Initially, his goal is to simply keep his head down and save enough cash for proper grave markers for his family, but he eventually commits himself to turning over a new leaf. When he discovers who was responsible for murdering his family, Billy must choose between reverting to the nasty varmint he used to be and the upstanding man he’s trying to become.
Leue’s script is lean and mean, with no wasted words or panels. Her dialogue is spot-on and captures the manner of speech without descending into cartoonish exaggeration. Her protagonist Billy, while beholden to the strong, silent drifter archetype popular in western fiction, still rings true with hidden depths and an intriguing mysterious past.

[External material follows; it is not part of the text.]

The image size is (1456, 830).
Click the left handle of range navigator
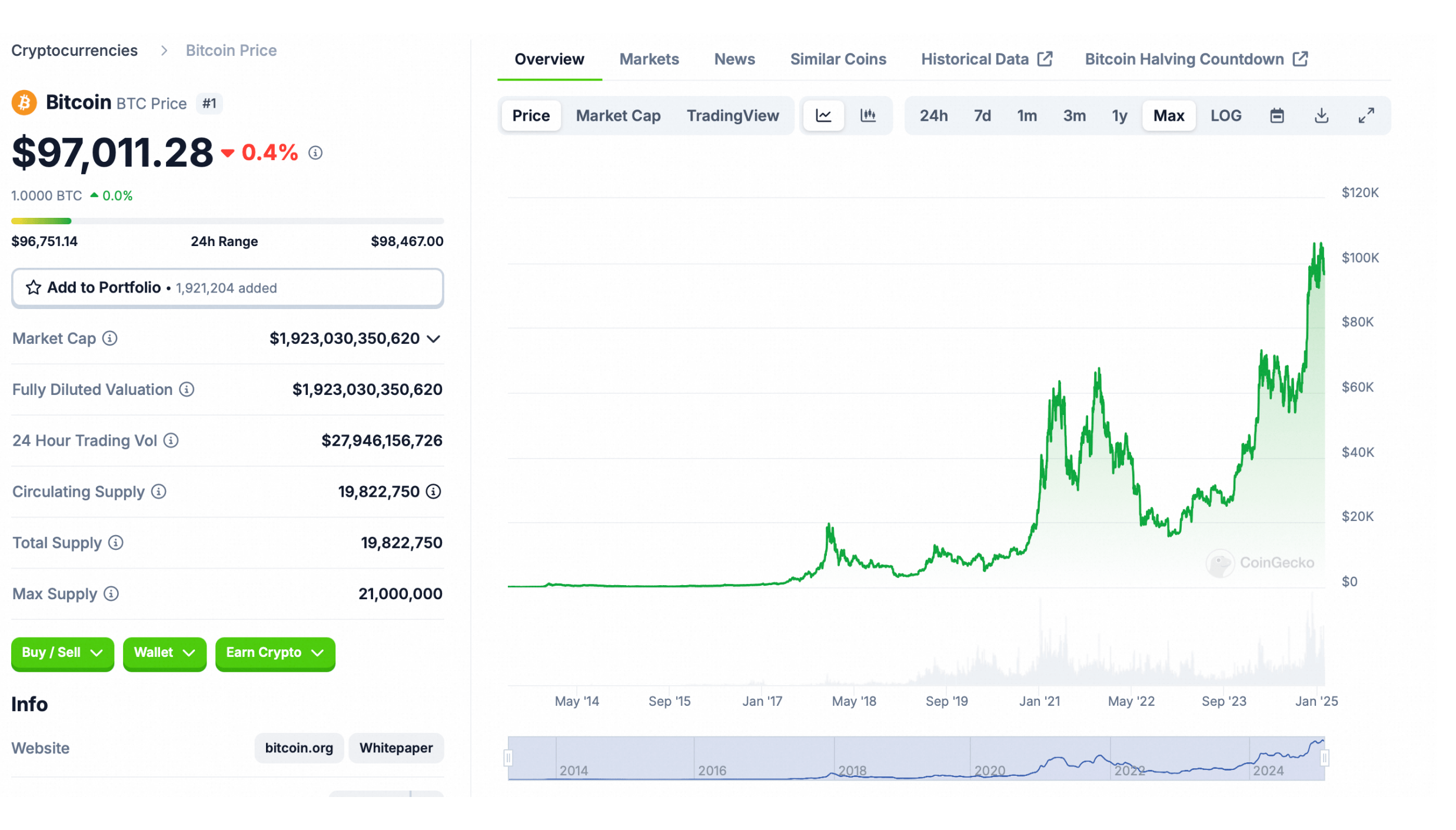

Joseph’s art evokes masters like Bernie Wrightson and Neal Adams, by way of John Byrne and Dale Keown. The visuals are slick yet atmospheric, reinforcing the darker emotional beats with excellent spotting of the blacks and expressive rendering. The backgrounds are packed full of detail, bringing the Old West to life in all of its worn-down, grimy grandeur.
My only complaint is relatively minor. Leue never gets into why Billy’s family was killed and while I understand it isn’t necessarily important to the plot or her protagonist, I still couldn’t help but wonder just what the hell happened to them. The one-shot format could have certainly afforded the creators an extra page or two lay down some back story.
Overall though, The Other Son is a refreshingly simple tale well-told. Its strong narrative voice and bold visual tone mark this engrossing western revenge melodrama as the work of two serious students of comics craft.